The research team will use algorithms to compare survey data with Twitter data analyses, measuring billions of tweets against the results of traditional surveys about how people make decisions about vaccines, and why. The goal is to enable researchers to use social media as a reliable complement and alternative to more expensive, more time-consuming methods like surveys. Findings will be shared online, available to public health and social science researchers interested in developing and using similar tools to analyze social media data.
“To increase vaccination rates among both adults and children, public health officials must understand how people make decisions about whether or not to get vaccinated,” said Hilyard, who has studied communication about vaccines since 2006. “Those conversations are happening on social media, but until now, our ability to use that data has been limited. We hope to change that.”
Hilyard and her collaborators have already analyzed millions of tweets to gather information on sentiment toward flu vaccinations. The team identified tweets, geo-located the messages and compared their findings to the Centers for Disease Control and Prevention’s Behavior Risk Factor Surveillance System (www.cdc.gov/brfss/). Their results, available at http://hub.jhu.edu/2014/03/18/twitter-data-flu-tracking-new-york, show that states with a higher number of residents who received the flu shot had a higher number of vaccine-positive messages on Twitter.
While that finding itself may not be surprising, it indicates that Twitter data can parallel phone survey data on vaccines, yielding useful public health information more quickly and cheaply than traditional methods. The next step will be processing the results to decipher more clues about the attitudes, beliefs and demographic characteristics of people engaged in these public conversations on Twitter.
“We’ve chosen vaccination as our topic to start, but our tools and techniques could eventually be applied to any public health issue,” Hilyard said. “Access to quick, reliable and inexpensive data is welcome news, especially in an era of limited funding. But more importantly, our tool could also enable much more effective response by public health officials in an unfolding public health crisis.”
“It can take years to collect meaningful information about why people refuse vaccines using traditional methods such as surveys,” said David Broniatowski, an assistant professor with the George Washington University’s School of Engineering and Applied Science and the project’s principal investigator. “On the other hand, social media data is immediate. The two techniques can work together synergistically.”
With over 288 million active users, Twitter is a rich source of data, especially from hard-to-reach groups not usually represented in traditional public health polling and research.
“Survey data tend to draw from older, white, rural households, whereas younger people and urban minorities are overrepresented on Twitter. These two techniques complement each other perfectly,” Hilyard said.
The qualitative nature of social media data poses a number of challenges for public health officials and researchers interested in using it to test new hypotheses and explore new policies, she added.
“Qualitative data provided by social media gives us a lot of texture and rich interpretive detail,” Hilyard said. “However, we can’t process it very well statistically, and it can’t be generalized to a larger population in the same way as quantitative data collected in traditional surveys.”
The research team’s new computational tool is designed to overcome those limitations by comparing existing survey results to vaccine-related Twitter data from the same time period.

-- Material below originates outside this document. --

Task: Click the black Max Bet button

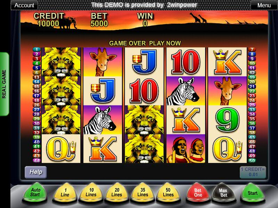Action: click(224, 193)
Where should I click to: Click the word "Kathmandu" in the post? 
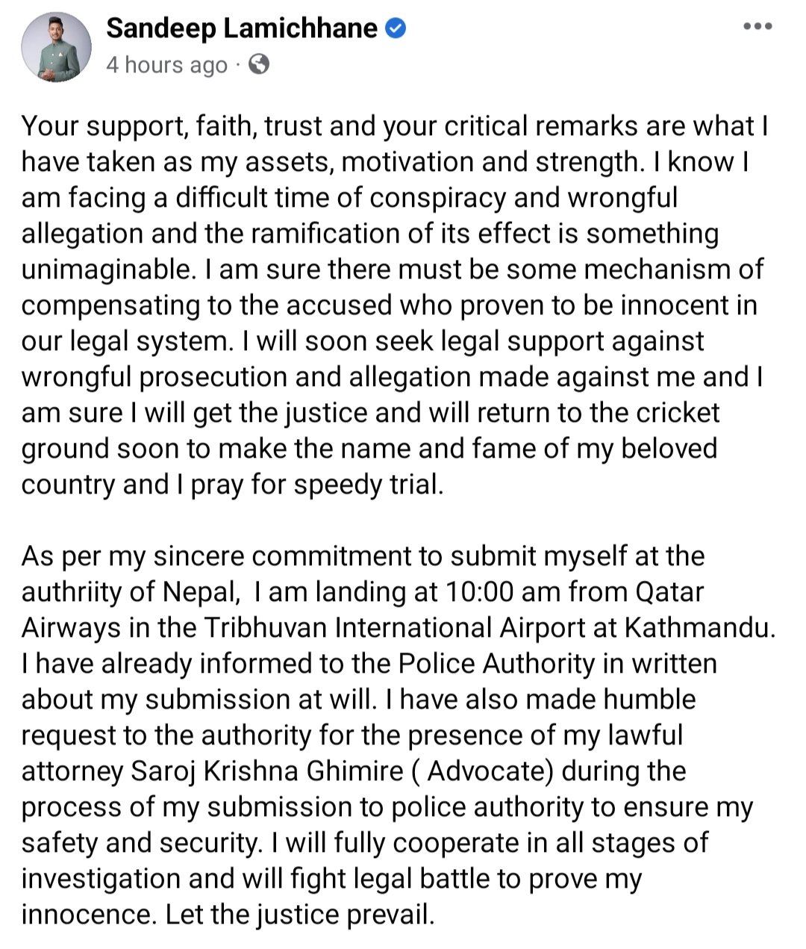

The team will then use the tool to examine existing health communication theories, such as how group attitudes form and change.
The website created for the project will allow the team to document its progress, solicit feedback from other scholars and make preliminary results available prior to more formal publication.
“The dream would be to get ahead of the next outbreak,” Broniatowski said. “How can we take what we learn here and better educate parents about the merits of vaccines and other public health decisions that seem risky? If we could do that, then hopefully we’d be able to prevent the next measles outbreak.”
Co-investigators on the grant include Mark Dredze, Eili Klein and Joshua Epstein, Johns Hopkins University. Sandra Quinn, University of Maryland at College Park, will consult on the project, being funded through grant number R01GM114771, “Supplementing Survey-Based Analyses of Group Vaccination Narratives and Behaviors Using Social Media.”